Single by Johnny Thunders

from the album So Alone
- B-side: "Hurtin'"
- Released: September 22, 1978
- Recorded: 1978
- Studio: Basing Street, London
- Genre: Punk rock
- Length: 3:48
- Label: Real ARE3
- Songwriter: Johnny Thunders

Johnny Thunders singles chronology
|  | "You Can't Put Your Arms Around a Memory" (1978) | "Dead or Alive" (1978) |

= You Can't Put Your Arms Around a Memory =

"You Can't Put Your Arms Around a Memory" is a song released in 1978 by Johnny Thunders, appearing on his debut solo album So Alone and as a single taken from the album. Both the song and album include the guitar work of Peter Perrett of the Only Ones. The title was taken from a line in the "Better Living Through TV" episode of the sitcom The Honeymooners (1955–1956). It is considered by many to be his signature song.
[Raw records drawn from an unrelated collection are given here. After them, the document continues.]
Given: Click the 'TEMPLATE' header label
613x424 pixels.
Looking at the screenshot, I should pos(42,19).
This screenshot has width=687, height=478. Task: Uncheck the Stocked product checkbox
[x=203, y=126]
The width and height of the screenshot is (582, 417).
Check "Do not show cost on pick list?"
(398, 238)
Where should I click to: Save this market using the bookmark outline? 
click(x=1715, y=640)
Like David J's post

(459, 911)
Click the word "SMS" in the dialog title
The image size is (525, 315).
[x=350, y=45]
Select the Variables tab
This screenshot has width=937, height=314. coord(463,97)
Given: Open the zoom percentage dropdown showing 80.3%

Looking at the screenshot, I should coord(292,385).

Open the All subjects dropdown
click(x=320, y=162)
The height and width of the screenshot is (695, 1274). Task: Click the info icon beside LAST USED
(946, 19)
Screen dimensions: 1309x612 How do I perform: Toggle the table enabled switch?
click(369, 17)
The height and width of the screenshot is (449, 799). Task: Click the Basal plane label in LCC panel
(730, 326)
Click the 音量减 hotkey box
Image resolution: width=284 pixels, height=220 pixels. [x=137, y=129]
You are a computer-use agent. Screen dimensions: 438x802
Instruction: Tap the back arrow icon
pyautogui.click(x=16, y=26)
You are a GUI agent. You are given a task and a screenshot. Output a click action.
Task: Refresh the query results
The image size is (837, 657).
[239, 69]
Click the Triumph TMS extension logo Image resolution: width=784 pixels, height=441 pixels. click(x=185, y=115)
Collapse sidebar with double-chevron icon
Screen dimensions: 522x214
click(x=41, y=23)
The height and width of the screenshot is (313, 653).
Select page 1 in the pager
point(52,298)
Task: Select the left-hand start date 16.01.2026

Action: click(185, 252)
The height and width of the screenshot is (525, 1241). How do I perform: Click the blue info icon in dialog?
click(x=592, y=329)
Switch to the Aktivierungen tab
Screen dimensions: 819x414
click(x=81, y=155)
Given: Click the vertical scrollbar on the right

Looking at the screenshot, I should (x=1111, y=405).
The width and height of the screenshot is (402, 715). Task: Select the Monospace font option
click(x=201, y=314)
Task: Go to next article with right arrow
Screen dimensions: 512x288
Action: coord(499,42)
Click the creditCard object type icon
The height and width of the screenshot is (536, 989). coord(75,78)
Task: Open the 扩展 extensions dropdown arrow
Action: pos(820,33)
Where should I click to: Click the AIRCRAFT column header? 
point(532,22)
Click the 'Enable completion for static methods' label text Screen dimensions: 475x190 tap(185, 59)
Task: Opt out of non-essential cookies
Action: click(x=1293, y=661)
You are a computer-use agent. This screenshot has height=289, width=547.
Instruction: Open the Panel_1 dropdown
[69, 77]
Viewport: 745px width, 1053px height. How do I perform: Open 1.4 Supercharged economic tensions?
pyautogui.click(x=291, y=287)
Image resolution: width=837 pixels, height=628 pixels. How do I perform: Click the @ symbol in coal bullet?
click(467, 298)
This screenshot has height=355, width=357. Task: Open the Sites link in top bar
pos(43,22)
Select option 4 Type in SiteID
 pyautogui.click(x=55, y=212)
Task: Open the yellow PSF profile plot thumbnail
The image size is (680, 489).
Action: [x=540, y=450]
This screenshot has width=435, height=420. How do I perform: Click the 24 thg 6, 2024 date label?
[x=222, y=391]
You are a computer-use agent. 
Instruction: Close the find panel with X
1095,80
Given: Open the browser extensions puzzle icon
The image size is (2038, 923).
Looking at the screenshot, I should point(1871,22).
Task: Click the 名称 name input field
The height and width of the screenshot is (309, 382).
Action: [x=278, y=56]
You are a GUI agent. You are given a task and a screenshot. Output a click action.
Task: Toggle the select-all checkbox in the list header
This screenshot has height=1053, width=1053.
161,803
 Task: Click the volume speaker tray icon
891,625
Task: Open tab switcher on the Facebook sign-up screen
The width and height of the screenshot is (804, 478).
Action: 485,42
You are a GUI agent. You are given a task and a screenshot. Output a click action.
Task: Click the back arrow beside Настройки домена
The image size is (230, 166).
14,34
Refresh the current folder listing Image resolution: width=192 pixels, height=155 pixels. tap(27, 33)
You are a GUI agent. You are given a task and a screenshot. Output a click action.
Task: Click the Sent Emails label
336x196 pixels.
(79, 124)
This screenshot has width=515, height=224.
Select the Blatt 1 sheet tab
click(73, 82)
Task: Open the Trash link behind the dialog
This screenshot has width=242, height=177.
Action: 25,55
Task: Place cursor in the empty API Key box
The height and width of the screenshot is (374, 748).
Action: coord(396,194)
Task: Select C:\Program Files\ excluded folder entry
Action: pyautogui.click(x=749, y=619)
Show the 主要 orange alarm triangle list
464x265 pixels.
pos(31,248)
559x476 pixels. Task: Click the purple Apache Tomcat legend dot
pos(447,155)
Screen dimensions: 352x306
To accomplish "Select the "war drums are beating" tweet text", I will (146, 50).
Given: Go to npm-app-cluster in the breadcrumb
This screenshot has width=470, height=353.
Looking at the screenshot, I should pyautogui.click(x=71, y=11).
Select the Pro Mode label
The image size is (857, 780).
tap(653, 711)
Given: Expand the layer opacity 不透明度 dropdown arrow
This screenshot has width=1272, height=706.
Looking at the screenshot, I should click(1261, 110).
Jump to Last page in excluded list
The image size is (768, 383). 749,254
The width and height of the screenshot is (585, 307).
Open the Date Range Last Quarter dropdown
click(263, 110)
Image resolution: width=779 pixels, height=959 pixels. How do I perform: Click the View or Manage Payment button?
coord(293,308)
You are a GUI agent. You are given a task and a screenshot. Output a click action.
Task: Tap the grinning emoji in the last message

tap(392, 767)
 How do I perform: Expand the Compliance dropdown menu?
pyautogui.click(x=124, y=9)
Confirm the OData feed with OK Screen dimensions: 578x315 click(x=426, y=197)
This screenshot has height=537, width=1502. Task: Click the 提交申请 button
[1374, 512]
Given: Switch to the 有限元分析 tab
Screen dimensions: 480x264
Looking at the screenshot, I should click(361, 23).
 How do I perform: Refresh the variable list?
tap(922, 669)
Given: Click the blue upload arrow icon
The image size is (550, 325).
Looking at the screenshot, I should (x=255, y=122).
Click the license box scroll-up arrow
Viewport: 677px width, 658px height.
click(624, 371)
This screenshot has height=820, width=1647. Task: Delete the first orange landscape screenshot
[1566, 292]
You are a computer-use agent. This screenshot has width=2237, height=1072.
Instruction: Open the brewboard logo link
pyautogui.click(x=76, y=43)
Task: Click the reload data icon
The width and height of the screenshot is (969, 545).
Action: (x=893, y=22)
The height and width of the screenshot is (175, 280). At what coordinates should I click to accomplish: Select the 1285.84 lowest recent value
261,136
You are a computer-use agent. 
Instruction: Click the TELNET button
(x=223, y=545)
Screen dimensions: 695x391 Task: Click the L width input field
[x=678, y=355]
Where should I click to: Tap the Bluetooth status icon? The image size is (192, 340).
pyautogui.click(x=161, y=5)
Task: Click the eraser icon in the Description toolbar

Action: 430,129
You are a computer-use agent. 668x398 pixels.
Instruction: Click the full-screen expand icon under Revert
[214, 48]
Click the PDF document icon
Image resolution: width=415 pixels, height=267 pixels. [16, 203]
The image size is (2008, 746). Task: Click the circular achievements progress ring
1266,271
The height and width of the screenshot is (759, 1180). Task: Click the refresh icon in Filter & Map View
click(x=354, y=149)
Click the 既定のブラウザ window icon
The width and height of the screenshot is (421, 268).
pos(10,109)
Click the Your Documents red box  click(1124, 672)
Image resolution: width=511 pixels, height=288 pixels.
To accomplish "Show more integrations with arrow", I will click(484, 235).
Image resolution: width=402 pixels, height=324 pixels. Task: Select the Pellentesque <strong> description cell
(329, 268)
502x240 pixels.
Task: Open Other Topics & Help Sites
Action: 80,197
The ballad has been interpreted to be about Thunders' heroin addiction, or about his romance with Sable Starr. However, according to Nina Antonia's biography Johnny Thunders...In Cold Blood, the song was written years before he was a member of the New York Dolls and before he ever tried heroin.

== Covers ==
- Giant Sand released an up-tempo version of the song on their 1986 album Ballad of a Thin Line Man.
- Guns N' Roses covered the song on their 1993 album "The Spaghetti Incident?". All the instruments on this version were performed by Duff McKagan.
- Ronnie Spector covered the song on her 1999 EP She Talks to Rainbows and her 2006 album The Last of the Rock Stars (featuring Joey Ramone).
- In 2019, Hollywood Vampires released a version of the song on their album Rise.
- Billie Joe Armstrong of Green Day covered the song on his 2020 album No Fun Mondays.

== Use in other media ==
- The song appears in the 2005 documentary New York Doll, about Thunders's New York Dolls bandmate Arthur Kane.
- A cover of the song played by show music director Michael Ruffino and Ariane Bourdain was used in 2018 as the music for the closing montage of the final episode of Anthony Bourdain: Parts Unknown following host Anthony Bourdain's death.